Univ. Lille, Inserm, CHU Lille, UMR-S 1277-CANTHER, Cancer Heterogeneity, Plasticity & Resistance to Therapies, Lille, France.
Endocr Connect. 2020 Oct;9(10):1042-1050. doi: 10.1530/EC-20-0460.
We previously described a family in which predisposition to pheochromocytoma (PCC) segregates with a germline heterozygous KIF1B nucleotide variant (c.4442G>A, p.Ser1481Asn) in three generations. During the clinical follow-up, one proband's brother, negative for the KIF1B nucleotide variant, developed a bilateral PCC at 31 years. This prompted us to reconsider the genetic analysis.
Germline DNA was analyzed by next-generation sequencing (NGS) using a multi-gene panel plus MLPA or by whole exome sequencing (WES). Tumor-derived DNA was analyzed by SnapShot, Sanger sequencing or NGS to identify loss-of-heterozygosity (LOH) or additional somatic mutations.

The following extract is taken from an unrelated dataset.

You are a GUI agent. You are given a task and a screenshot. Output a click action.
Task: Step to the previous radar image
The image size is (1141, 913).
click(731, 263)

A germline heterozygous variant of unknown significance in MAX (c.145T>C, p.Ser49Pro) was identified in the proband's brother. Loss of the wild-type MAX allele occurred in his PCCs thus demonstrating that this variant was responsible for the bilateral PCC in this patient. The proband and her affected grandfather also carried the MAX variant but no second hit could be found at the somatic level. No other pathogenic mutations were detected in 36 genes predisposing to familial PCC/PGL or familial cancers by WES of the proband germline. Germline variants detected in other genes, TFAP2E and TMEM214, may contribute to the multiple tumors of the proband.
In this family, the heritability of PCC is linked to the MAX germline variant and not to the KIF1B germline variant which, however, may have contributed to the occurrence of neuroblastoma (NB) in the proband.

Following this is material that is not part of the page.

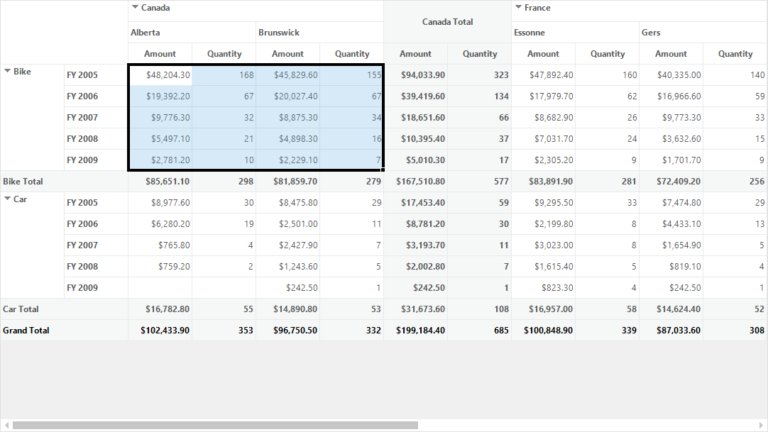Collapse the Bike row group

[7, 71]
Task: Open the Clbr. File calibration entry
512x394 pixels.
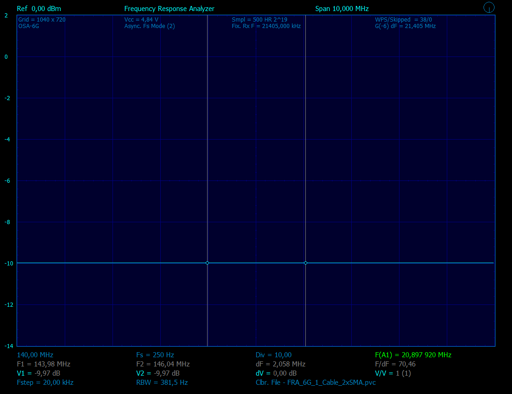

我们之前描述过一个家族,其中嗜铬细胞瘤(PCC)的易感性在三代人中与一种种系杂合的KIF1B核苷酸变体(c.4442G>A,p.Ser1481Asn)共分离。在临床随访期间,一名先证者的哥哥,KIF1B核苷酸变体检测为阴性,在31岁时患了双侧PCC。这促使我们重新考虑基因分析。
通过使用多基因panel加MLPA的二代测序(NGS)或全外显子组测序(WES)分析种系DNA。通过SnapShot、桑格测序或NGS分析肿瘤来源的DNA,以鉴定杂合性缺失(LOH)或其他体细胞突变。
在先证者的哥哥中鉴定出一个MAX基因中意义不明的种系杂合变体(c.145T>C,p.Ser49Pro)。在他的PCC中发生了野生型MAX等位基因的缺失,从而证明该变体是导致该患者双侧PCC的原因。先证者及其患病的祖父也携带MAX变体,但在体细胞水平未发现第二次打击。通过对先证者种系的WES,在36个易患家族性PCC/PGL或家族性癌症的基因中未检测到其他致病突变。在其他基因TFAP2E和TMEM214中检测到的种系变体可能与先证者的多种肿瘤有关。
在这个家族中,PCC的遗传性与MAX种系变体有关,而与KIF1B种系变体无关,不过KIF1B种系变体可能促成了先证者神经母细胞瘤(NB)的发生。